WHAT YOU WILL DO:
A precise repetition of every line below is the required answer.
────────────────────
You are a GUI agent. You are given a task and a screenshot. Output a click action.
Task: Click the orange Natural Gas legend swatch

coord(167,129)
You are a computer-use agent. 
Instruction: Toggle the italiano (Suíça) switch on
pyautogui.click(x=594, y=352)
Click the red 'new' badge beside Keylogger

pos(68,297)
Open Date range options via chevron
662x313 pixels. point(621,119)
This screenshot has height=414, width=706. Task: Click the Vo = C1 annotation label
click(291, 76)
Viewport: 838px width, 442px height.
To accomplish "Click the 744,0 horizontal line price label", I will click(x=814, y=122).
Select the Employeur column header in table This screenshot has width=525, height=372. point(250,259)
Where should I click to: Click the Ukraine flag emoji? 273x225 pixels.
────────────────────
ANSWER SPACE:
You are a GUI agent. You are given a task and a screenshot. Output a click action.
Task: Click the orange Natural Gas legend swatch

coord(167,129)
You are a computer-use agent. 
Instruction: Toggle the italiano (Suíça) switch on
pyautogui.click(x=594, y=352)
Click the red 'new' badge beside Keylogger

pos(68,297)
Open Date range options via chevron
662x313 pixels. point(621,119)
This screenshot has height=414, width=706. Task: Click the Vo = C1 annotation label
click(291, 76)
Viewport: 838px width, 442px height.
To accomplish "Click the 744,0 horizontal line price label", I will click(x=814, y=122).
Select the Employeur column header in table This screenshot has width=525, height=372. point(250,259)
Where should I click to: Click the Ukraine flag emoji? 273x225 pixels.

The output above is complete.